Recently a number of bloggers have complained about a lack of real education, a lack of critical thinking, and a lack of political engagement in Bahrain.

Coolred38, an American living in Bahrain, recounts some of the bad experiences her children have had at government schools, and lists all the faults of the government system as she sees them. She concludes:

I wish I could send my children to private school….I wish I could surround them with people who cared about their futures…even if they are non Bahrainis…because I sincerely believe the average Bahraini doesn't really care what the future holds for their children…as they are allowing these substandard teachers and school staff to care for their children day after day and year after year. You might say “we don't have a choice…that's the govt's doing”…the govt works for you doesn't it….silence means acceptance…if you accept your children being taught…or not taught…in this fashion…then good for you…keep quiet and don't complain later when your child can't graduate or get a good job cause they are suffering from basic education. Even those that do graduate from high school find college a whole other world…a world where people have to read in order to achieve good results…where they need to know not only where the library is but how to utilize it…a world where memorizing just doesn't cut it….my daughter just started college this year…and has had to learn the hard way….in fact…she has had to relearn how to educate herself in order to figure out college life and the standards she must maintain…even though she has been an A student all her life. At any rate….I told them I will be making a formal complaint to the Ministry of Education…[…] I just wish more parents were serious and concerned enough to complain in order to affect some change. Silence means acceptance….right?

========================================

** Work order 1 **
According to the passage on education in Bahrain, what three things have bloggers said is lacking in Bahrain?
** Work order 2 **
In the passage on education in Bahrain, to which body does Coolred38 say she will make a formal complaint?
** Work order 3 **
Proceed with the passage on education in Bahrain, writing on from its final sentence.

** Dataset section **
========================================

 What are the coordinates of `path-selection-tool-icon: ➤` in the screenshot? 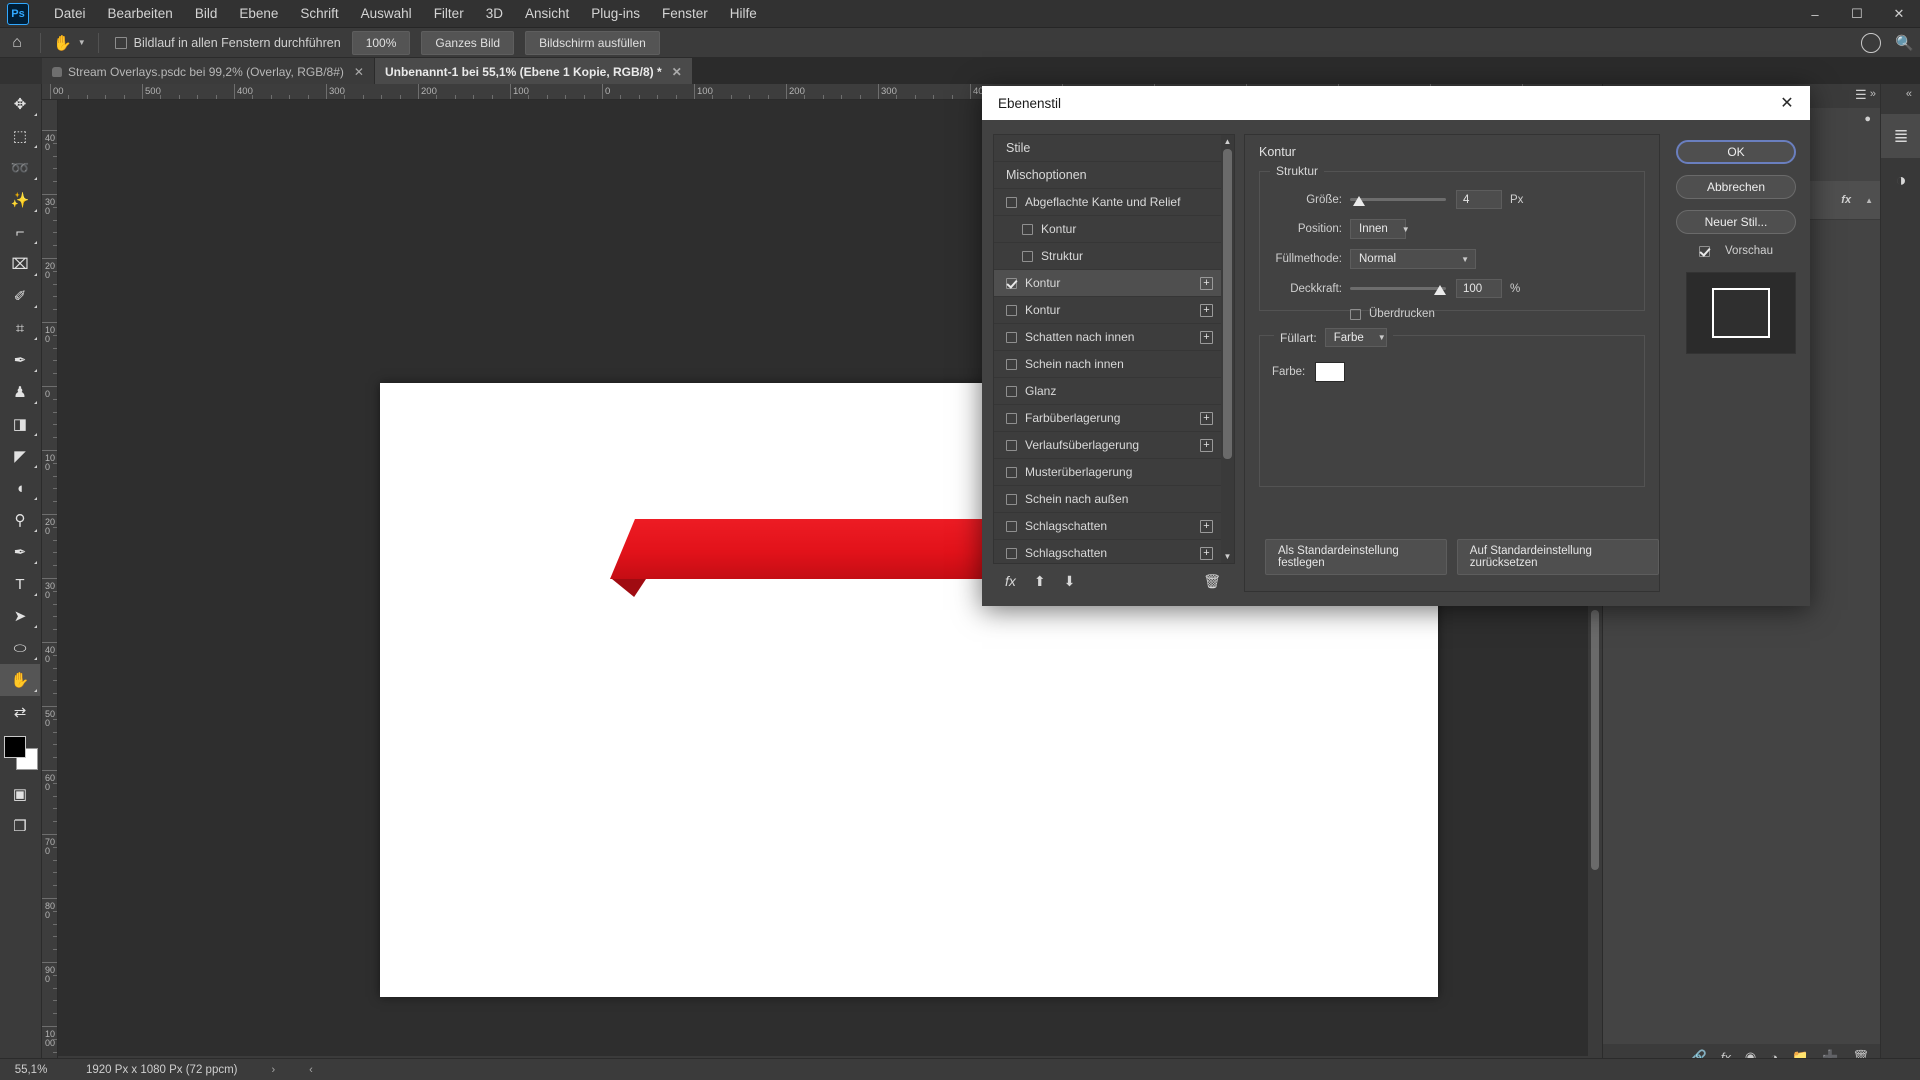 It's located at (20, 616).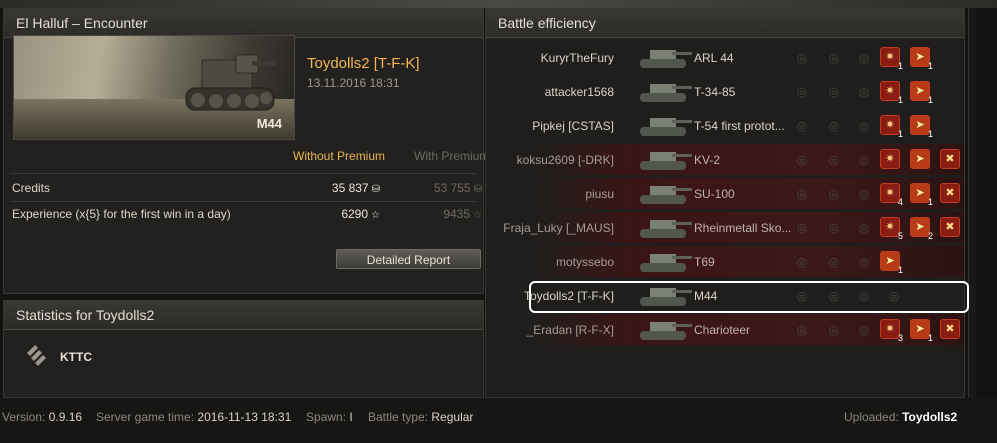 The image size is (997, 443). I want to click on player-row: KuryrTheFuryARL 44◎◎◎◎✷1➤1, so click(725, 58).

========================================

** Expected answer 1 **
Real education, critical thinking, and political engagement.

** Expected answer 2 **
The Ministry of Education.

** Expected answer 3 **
Nido asks a similar question; he is wondering why his generation is not as politically active as his parents':

No one can seriously say that we are as politically involved as they were. Don’t get me wrong, I am not saying that Bahrain is less politically active nowadays when compared to the past. Bahrain is obviously one of the most politically vibrant countries in the region. I am comparing the affluent, supposedly highly educated youth back then and now. Back then getting involved in politics was the norm. Today we dare not, nor are we interested, to even speak of the subject. […] Why are we so disengaged, so uninterested?……. Why is that? Why is that in a region which is so obviously going through one of the most turbulent and important periods in its history, where lives, ideas, norms, economies, futures and even geographic boundaries are being reshaped and redefined? Where no one really has so much more at stake in what happens, and where nobody else stands to gain or lose more from the consequences? Indeed where no one else has any reason to be more concerned as to what happens? […] Why is it that so few of us bother, and if they do bother they seldom act? Why is it that for so many of us this is a pointless and boring topic that is best avoided? Why is it that we have only the courage to resort to anonymous blogs, while if the identity is public then you have to severely curtail what you dare say?

The Soft wonders at the divisions that people holding essentially the same beliefs can create between themselves:

في فترات عُمري الوجيزة ولحظات الإقتراب والاختلاط مع المجتمع
تصفحتُ أفكار الآخرين وكنتُ أكثر إنفتاحاً وقبولاً لآراء الغير ..!
ولكن ترى فئة من المجتمع ذات أفكار مُتعصِبة لا تقبل رأي الآخرين تكفر بعض الأمور والمعتقدات
[…]
عندما كنت في المدرسة وبالتحديد في المرحلة الثانوية ( ثالث ثانوي ) كنتُ أزود أصدقائي والبعض من الزملاْ كُتبي , فذات مرة أعطيت أحداهم كتاباً للسيد الشيرازي وأخرى ..بعد فتره سألتها ما رأيكِ بالكتب ؟ ..أخبرتني أنها لم تقرأ هذا الكتاب بالتحديد لأن أمها منعتها من ذلك فطرحت اسألتي مذهولة ً لِما ؟ فراودتني بالإجابة لِأنه شيرازي , فسألتها وما بهؤلاء ؟ فقالت وهي مترددة بالإجابة أنهم لا يحبون الإمام علي (ع) فأنا لا إرادياً بدأتُ بالضحك وأخبرت الفتيات الجالسين معنا .. بدأنا بالضحك كأنها أحدثت نكتةً
At times in my short life, and at moments of approaching and mixing with society, I have examined the ideas of others and been more open and accepting of their opinions. But there is a section of society with fanatical ideas that cannot accept the opinion of others, and says that certain matters and beliefs are blasphemous…
[…]
When I was in school, to be specific in the third grade of secondary school, I used to lend my books to my friends and some others. One time I gave one of them a book by Al Sayyed Al Shirazi (a revered Iranian cleric), and other ones… After some time I asked her what she thought of the books. She told me that she hadn’t read that book specifically because her mother had forbidden her to do so. I asked in astonishment, ‘Why?’ She answered, ‘Because it is Shirazi.’ I asked what about the others, and she said hesitantly replied that they didn't love Imam Ali. I couldn't stop myself from laughing, and I told the girls sitting with us. We started laughing as if she had told a joke…

Cookie is also disappointed with the education she is being given:

when I’ve chosen science speciality I thought that I will invent , discover something or at least spend time in labs working with real things!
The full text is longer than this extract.